#### Stored data ####

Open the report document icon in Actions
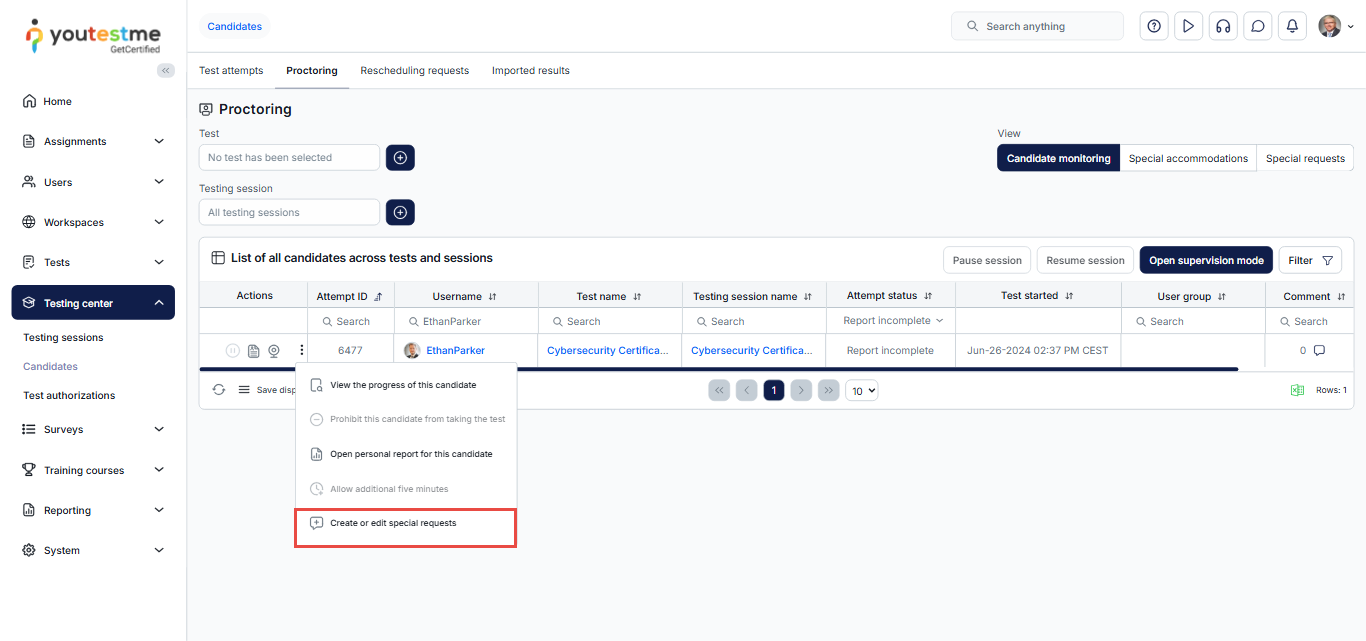 [254, 351]
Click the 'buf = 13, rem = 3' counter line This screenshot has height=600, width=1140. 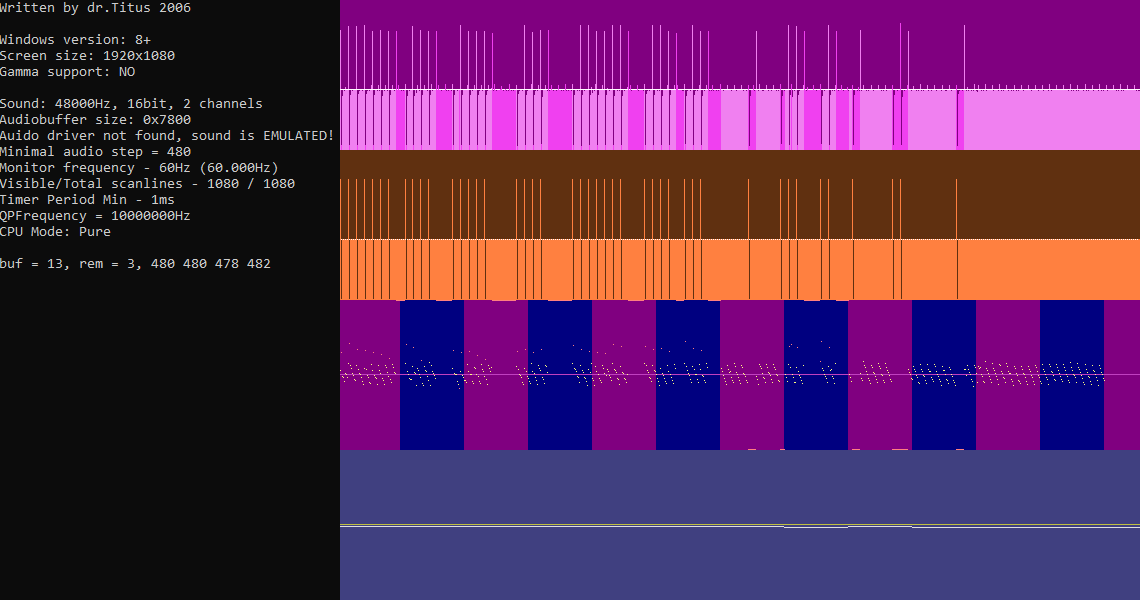pos(135,264)
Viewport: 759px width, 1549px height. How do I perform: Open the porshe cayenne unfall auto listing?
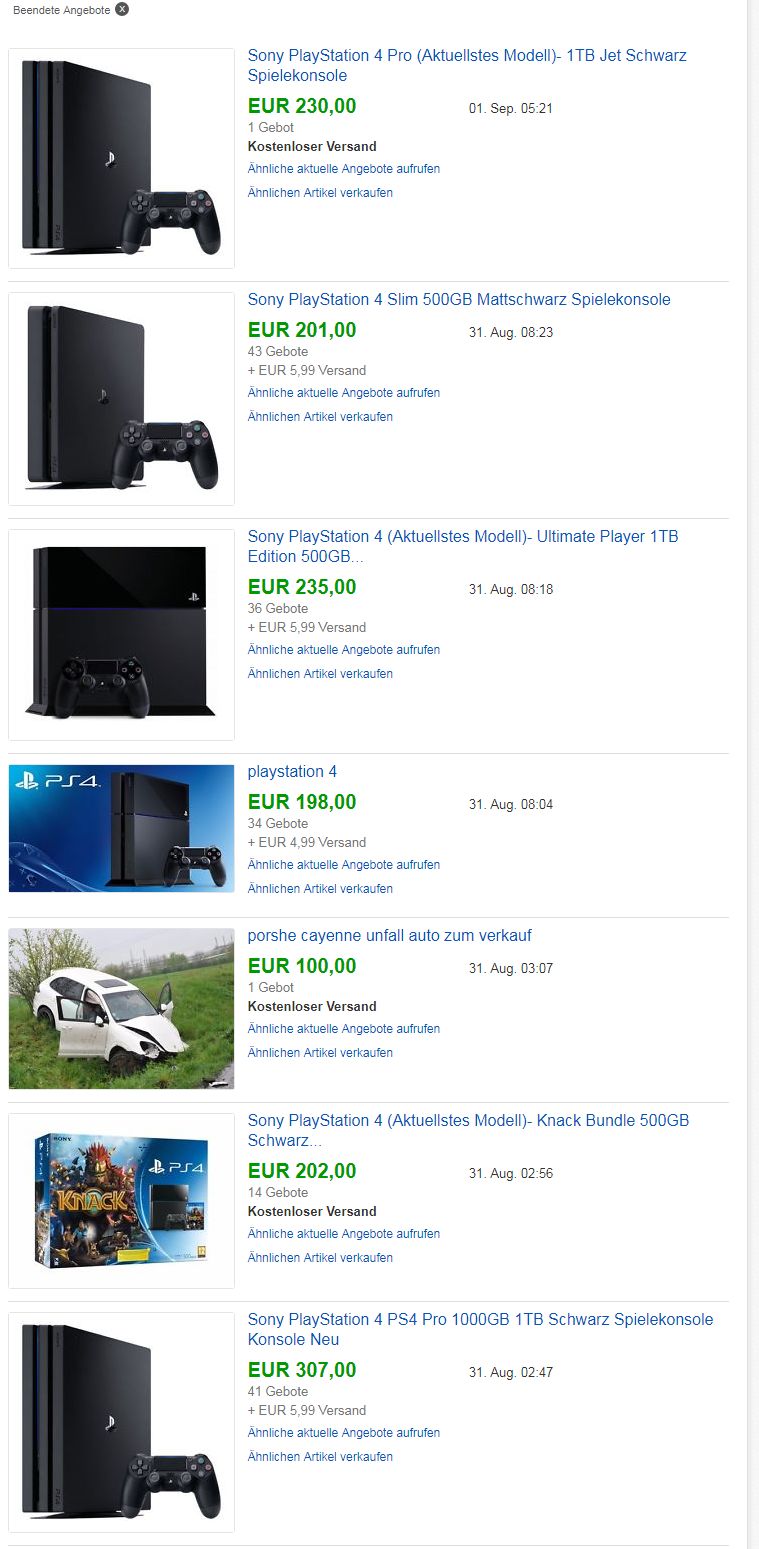[x=390, y=936]
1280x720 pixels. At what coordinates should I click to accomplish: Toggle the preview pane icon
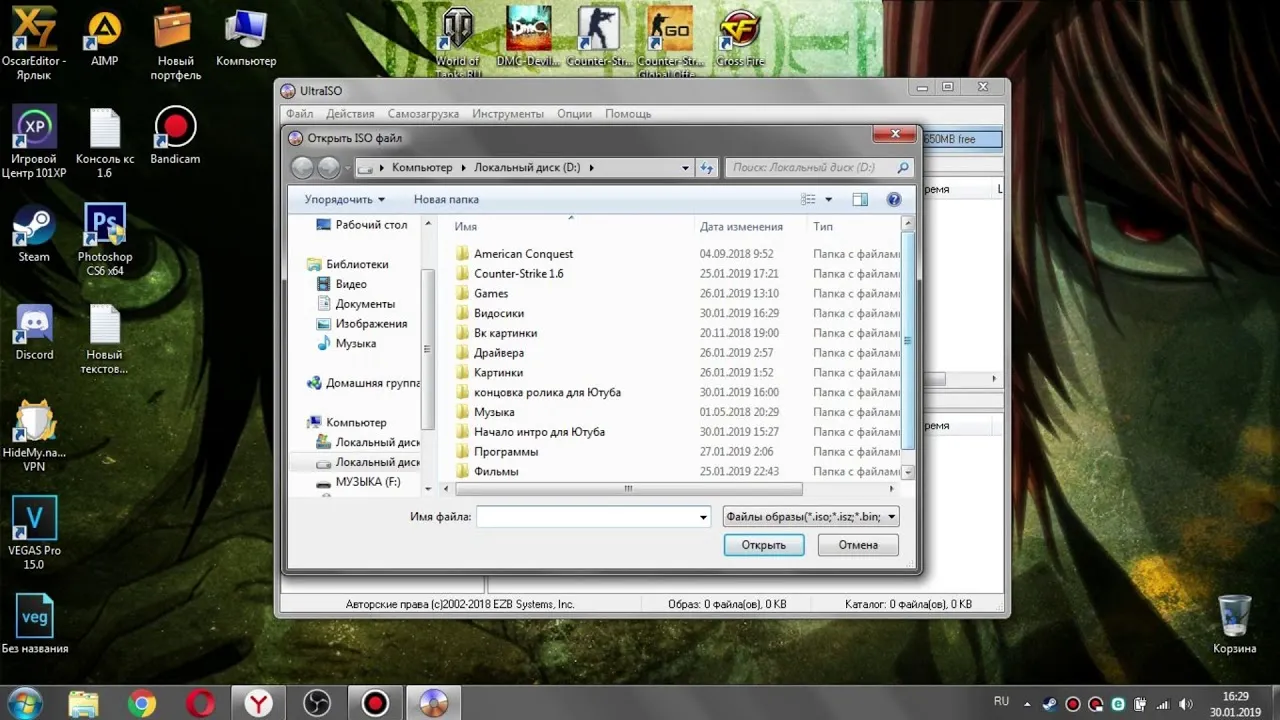[x=860, y=200]
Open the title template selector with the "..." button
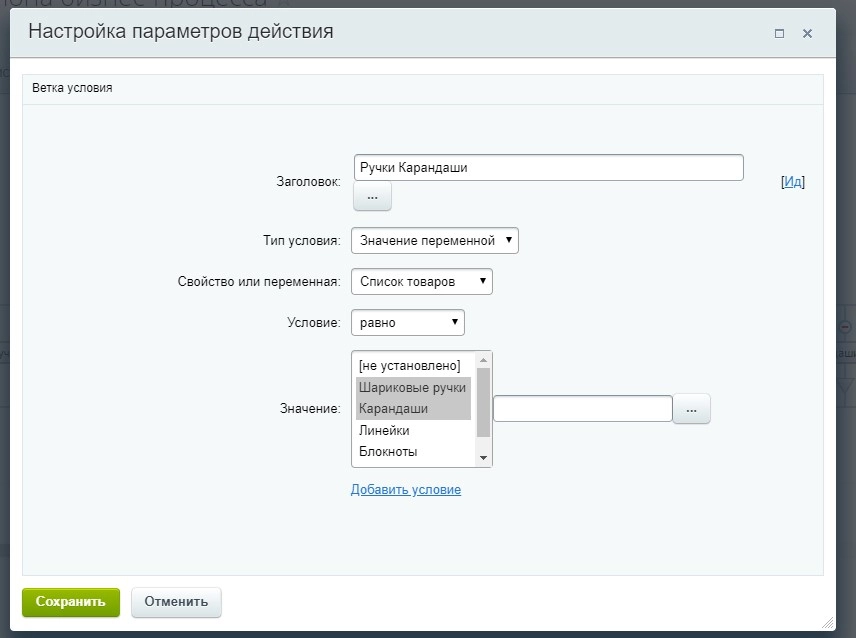Screen dimensions: 856x638 (x=371, y=196)
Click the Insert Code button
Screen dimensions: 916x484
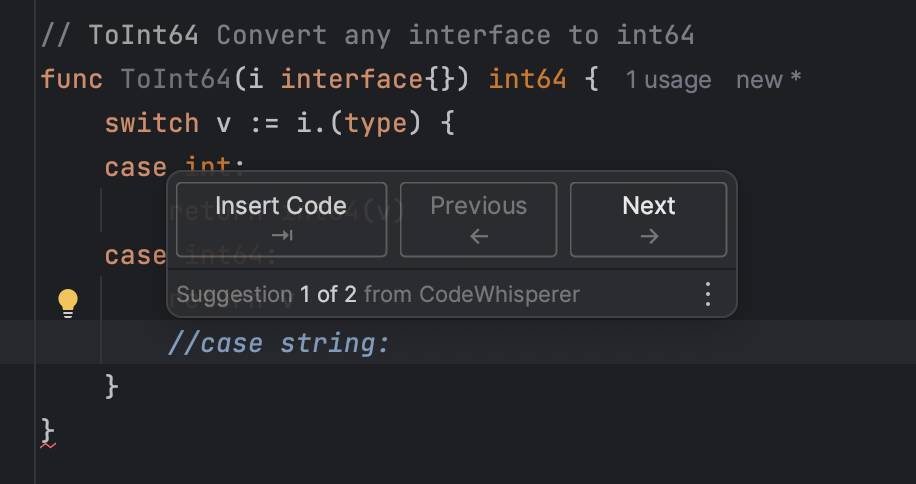tap(281, 220)
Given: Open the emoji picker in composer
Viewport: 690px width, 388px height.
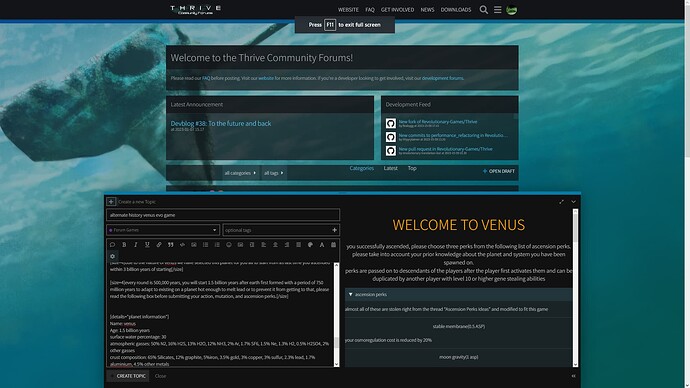Looking at the screenshot, I should coord(229,245).
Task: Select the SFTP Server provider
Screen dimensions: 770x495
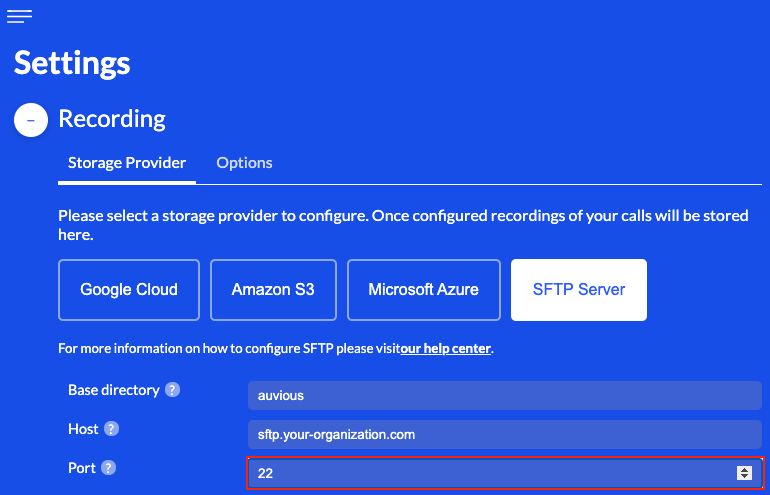Action: coord(579,290)
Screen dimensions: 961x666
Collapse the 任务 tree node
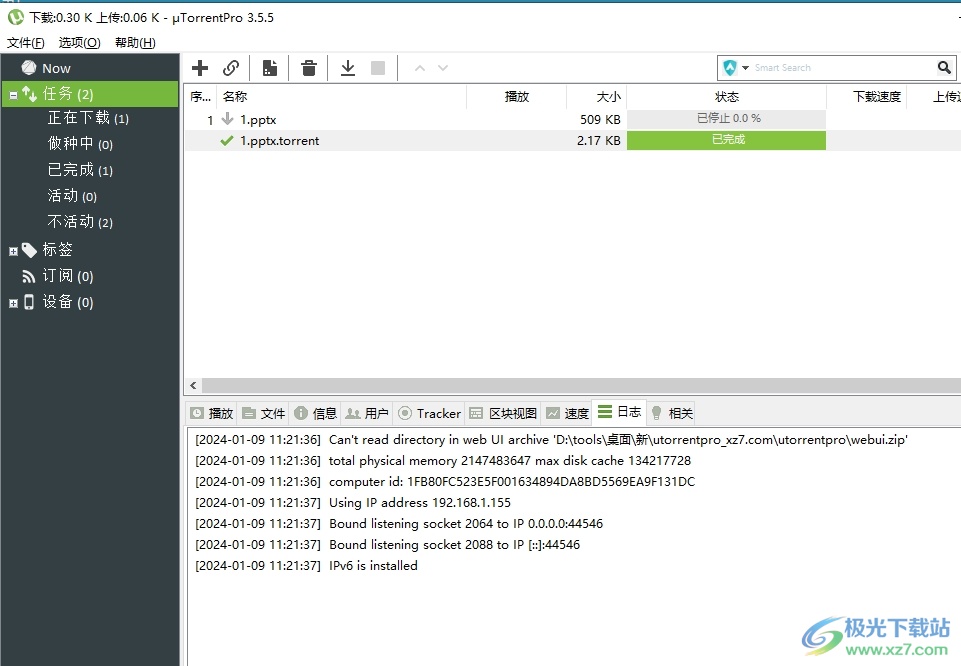click(13, 95)
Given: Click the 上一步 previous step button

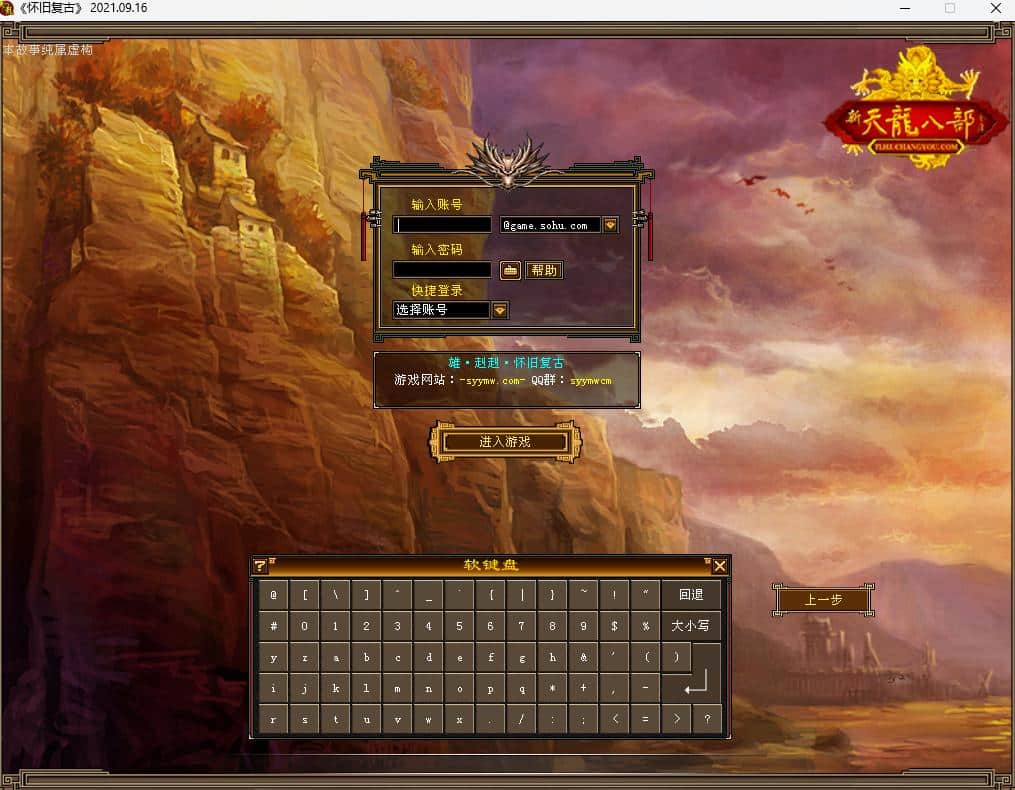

####

What you will do – Extract the stretch of records from the line containing "Click the Insert Code button" through the end of the records, repeating each line exactly and leaving the pictures out.

Correct output –
Click the Insert Code button
Screen dimensions: 916x484
tap(281, 220)
Given: Open the emoji picker in composer
Viewport: 690px width, 388px height.
Looking at the screenshot, I should coord(229,245).
Task: Select the SFTP Server provider
Screen dimensions: 770x495
Action: coord(579,290)
Screen dimensions: 961x666
Collapse the 任务 tree node
click(13, 95)
Given: Click the 上一步 previous step button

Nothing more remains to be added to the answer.